**Work item**:
In the entries below, find each line where the word "will" appears and give only the total count of such lines.

Given records section start

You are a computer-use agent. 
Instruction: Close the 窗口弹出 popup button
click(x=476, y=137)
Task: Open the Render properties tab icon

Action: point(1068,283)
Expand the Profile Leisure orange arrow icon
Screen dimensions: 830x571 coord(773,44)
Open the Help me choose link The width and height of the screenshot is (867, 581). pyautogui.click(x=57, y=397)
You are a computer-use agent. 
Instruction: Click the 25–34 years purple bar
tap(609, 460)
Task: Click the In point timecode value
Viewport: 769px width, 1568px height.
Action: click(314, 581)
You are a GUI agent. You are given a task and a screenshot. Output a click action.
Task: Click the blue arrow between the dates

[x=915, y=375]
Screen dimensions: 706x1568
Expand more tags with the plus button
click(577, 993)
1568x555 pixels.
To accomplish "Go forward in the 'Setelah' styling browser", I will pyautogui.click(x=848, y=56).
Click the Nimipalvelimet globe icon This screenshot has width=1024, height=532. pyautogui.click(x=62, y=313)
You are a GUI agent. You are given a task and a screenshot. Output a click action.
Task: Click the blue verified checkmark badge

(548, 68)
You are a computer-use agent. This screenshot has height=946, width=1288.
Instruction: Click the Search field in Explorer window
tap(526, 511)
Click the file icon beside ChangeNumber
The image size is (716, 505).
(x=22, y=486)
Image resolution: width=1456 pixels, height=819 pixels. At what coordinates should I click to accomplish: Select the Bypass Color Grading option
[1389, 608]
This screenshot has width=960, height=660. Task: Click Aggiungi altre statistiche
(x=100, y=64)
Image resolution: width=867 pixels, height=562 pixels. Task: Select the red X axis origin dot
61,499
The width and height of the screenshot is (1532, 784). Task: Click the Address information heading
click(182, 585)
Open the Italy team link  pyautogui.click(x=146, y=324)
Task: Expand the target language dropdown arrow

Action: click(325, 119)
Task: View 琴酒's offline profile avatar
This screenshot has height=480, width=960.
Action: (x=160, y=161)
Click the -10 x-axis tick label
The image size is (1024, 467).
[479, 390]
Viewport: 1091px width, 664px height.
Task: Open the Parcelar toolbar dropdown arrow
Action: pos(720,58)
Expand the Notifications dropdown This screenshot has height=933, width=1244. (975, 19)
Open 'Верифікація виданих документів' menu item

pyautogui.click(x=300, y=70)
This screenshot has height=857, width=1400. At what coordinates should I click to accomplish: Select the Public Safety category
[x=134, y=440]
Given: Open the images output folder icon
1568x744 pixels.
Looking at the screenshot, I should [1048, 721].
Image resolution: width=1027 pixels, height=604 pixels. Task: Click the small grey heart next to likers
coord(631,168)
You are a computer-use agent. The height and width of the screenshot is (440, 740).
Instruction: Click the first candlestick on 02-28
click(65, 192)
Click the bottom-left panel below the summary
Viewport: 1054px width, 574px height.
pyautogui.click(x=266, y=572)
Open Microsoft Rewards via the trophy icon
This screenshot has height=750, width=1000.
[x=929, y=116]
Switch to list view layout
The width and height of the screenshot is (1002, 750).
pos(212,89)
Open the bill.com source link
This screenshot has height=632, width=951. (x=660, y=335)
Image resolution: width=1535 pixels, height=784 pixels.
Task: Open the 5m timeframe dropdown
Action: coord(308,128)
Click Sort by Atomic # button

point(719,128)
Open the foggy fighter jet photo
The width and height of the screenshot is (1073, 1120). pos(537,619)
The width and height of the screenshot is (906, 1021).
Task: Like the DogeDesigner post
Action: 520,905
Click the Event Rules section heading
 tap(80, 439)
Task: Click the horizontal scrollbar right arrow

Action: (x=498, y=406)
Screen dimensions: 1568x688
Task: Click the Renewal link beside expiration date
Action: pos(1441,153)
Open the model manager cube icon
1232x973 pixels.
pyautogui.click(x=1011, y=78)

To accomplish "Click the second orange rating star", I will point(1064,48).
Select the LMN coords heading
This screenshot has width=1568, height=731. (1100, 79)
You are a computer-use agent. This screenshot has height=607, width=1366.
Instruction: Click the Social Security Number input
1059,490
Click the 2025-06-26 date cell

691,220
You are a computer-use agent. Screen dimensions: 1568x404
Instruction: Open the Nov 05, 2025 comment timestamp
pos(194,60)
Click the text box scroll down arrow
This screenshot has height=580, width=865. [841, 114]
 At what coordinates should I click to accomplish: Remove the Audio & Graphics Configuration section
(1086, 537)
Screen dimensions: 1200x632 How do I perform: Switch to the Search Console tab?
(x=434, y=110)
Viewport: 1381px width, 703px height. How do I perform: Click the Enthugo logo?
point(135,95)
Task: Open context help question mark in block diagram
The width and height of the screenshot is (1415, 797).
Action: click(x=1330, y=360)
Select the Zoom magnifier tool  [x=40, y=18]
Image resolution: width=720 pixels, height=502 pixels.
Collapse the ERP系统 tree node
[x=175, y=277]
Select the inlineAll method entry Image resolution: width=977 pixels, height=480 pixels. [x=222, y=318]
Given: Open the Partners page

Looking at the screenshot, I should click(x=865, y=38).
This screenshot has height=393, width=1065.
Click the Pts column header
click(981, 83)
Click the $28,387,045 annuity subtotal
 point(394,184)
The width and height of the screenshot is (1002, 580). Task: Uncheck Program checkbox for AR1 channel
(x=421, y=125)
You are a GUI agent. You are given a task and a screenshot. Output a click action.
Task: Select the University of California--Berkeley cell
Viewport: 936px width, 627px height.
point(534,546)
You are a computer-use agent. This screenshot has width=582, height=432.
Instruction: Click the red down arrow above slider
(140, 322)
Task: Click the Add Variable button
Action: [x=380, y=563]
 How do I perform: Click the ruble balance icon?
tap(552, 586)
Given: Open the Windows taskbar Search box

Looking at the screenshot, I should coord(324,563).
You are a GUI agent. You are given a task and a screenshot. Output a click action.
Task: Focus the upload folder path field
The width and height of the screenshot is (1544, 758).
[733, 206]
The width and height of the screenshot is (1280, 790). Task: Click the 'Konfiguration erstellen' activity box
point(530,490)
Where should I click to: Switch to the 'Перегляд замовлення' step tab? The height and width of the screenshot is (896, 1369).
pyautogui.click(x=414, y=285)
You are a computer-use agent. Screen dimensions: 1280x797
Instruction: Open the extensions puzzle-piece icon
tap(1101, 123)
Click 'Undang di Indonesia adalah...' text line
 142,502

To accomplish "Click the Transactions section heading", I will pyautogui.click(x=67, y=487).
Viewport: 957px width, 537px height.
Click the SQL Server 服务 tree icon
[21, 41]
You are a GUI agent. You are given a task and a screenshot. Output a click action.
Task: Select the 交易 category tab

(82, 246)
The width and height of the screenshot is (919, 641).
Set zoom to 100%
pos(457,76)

Given records section end

**Exercise response**:
3